Задание 1 – Найдите в записях все строки, где встречается слово «item», и выпишите их полностью.

Вернуться к С.С. Беляков. Весна народов. Русские и украинцы между Булгаковым и Петлюрой

«И стала тьма...»

Если даже в столичном Киеве наступило время беззакония, то остальная территория возрожденной Петлюрой Украинской Народной Республики погружалась в хаос. Харьков уже брали большевики, в Екатеринославе хозяйничали махновцы, на Донбасс прорвались русские белогвардейцы: отряд генерала Май-Маевского взял под контроль район Юзовки, «перехватив все пути, идущие с севера и запада к Донецкому каменноугольному бассейну...»1. Наконец, украинские атаманы, что выдвинулись во время петлюровского восстания, думали, стоит ли им подчиняться слабому правительству в Киеве, или переметнуться к большевикам? А может, самим стать самостийными государями в своих уездах?

Тем временем на территории, которая все-таки контролировалась властями УНР, начинались дела страшные.

Задание 2 – Продолжите текст о хаосе в Украинской Народной Республике, начав сразу после его последней фразы.

[Сохранённые записи данных]
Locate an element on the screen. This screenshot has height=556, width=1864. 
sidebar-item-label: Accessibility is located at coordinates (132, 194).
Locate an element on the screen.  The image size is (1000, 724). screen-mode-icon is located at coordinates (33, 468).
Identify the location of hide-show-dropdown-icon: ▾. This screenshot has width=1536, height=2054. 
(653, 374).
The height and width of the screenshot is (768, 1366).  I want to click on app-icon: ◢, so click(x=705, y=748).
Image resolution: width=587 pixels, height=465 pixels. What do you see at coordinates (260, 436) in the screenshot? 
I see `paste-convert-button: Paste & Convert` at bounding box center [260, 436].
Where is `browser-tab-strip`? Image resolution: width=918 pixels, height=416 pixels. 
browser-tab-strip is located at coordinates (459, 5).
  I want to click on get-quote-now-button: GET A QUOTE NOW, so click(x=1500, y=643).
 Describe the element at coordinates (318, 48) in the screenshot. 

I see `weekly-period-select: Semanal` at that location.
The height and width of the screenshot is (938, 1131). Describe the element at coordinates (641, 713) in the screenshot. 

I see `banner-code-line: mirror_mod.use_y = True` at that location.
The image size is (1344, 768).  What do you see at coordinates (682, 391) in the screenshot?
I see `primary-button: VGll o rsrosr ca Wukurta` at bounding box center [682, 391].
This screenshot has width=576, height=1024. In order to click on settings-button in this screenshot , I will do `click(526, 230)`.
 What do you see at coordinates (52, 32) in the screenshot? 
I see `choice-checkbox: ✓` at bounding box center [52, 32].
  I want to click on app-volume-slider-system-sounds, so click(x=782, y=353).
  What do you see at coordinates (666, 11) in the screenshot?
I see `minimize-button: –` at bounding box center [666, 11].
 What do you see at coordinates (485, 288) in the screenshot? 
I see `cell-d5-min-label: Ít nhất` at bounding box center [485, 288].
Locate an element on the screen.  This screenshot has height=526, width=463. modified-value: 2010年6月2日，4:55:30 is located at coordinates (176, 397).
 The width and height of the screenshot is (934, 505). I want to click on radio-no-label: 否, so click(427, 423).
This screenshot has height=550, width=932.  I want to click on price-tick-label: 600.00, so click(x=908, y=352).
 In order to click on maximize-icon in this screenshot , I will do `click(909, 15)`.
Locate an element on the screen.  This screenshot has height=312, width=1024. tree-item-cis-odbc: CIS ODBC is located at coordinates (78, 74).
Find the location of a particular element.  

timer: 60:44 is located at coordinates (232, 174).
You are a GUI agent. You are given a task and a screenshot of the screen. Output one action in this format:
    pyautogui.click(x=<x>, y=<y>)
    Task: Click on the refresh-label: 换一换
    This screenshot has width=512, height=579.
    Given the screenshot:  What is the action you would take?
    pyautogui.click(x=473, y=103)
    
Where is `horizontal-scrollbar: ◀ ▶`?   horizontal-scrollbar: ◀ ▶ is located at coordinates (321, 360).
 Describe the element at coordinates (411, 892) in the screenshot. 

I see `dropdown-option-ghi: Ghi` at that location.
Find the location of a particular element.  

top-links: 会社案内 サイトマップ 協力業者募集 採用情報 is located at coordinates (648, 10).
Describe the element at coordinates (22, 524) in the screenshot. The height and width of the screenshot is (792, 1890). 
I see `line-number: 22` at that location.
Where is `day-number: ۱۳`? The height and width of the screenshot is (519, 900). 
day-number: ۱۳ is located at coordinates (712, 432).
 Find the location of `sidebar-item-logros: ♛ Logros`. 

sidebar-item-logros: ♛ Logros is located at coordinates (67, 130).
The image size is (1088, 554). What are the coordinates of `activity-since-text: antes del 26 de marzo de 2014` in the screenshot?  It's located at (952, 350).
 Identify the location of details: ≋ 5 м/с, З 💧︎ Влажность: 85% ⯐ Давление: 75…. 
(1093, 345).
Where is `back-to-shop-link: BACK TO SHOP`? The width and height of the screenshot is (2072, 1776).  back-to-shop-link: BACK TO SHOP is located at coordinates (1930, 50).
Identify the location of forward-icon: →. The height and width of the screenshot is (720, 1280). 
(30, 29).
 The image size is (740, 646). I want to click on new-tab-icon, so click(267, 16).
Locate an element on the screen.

Письменный ответ 1 –
sidebar-item-label: Accessibility is located at coordinates (132, 194).
Locate an element on the screen.  This screenshot has height=312, width=1024. tree-item-cis-odbc: CIS ODBC is located at coordinates (78, 74).
 Find the location of `sidebar-item-logros: ♛ Logros`. 
sidebar-item-logros: ♛ Logros is located at coordinates (67, 130).

Письменный ответ 2 –
Во время петлюровского восстания украинские войска заняли Житомир: «...к концу декабря город оказался наполненным массой вооруженных повстанцев-крестьян в числе семи — семи с половиной тысяч»2. Эти солдаты были объединены в несколько полков — Житомирский, Черняховский, Левковский. Однако дисциплина в полках была слабой, единая военная организация отсутствовала. Одними полками управляли командиры, другими, по «демократической» традиции еще 1917 года, — выборные солдатские комитеты3. Таким образом, «город фактически оказался во власти недисциплинированной и неорганизованной массы вооруженных людей»4. Снабжения не было, и солдаты начали организовывать «реквизиции», которые превратились в обыкновенные грабежи. Недовольных арестовывали. Сначала жертвами стали паны, прежде всего помещики. Но богатые паны быстро закончились, наступила очередь евреев. Сыны Израиля издавна держали в своих руках торговлю в Житомире. Значит, их легко было обвинить в спекуляции и саботаже. Эти обвинения стали привычными еще с 1917 года, когда волнения по этому поводу начинались то на одном, то на другом конце Украины. Так, в Елизаветграде в поисках будто бы спрятанных «жидами» продуктов обыскали даже еврейское кладбище.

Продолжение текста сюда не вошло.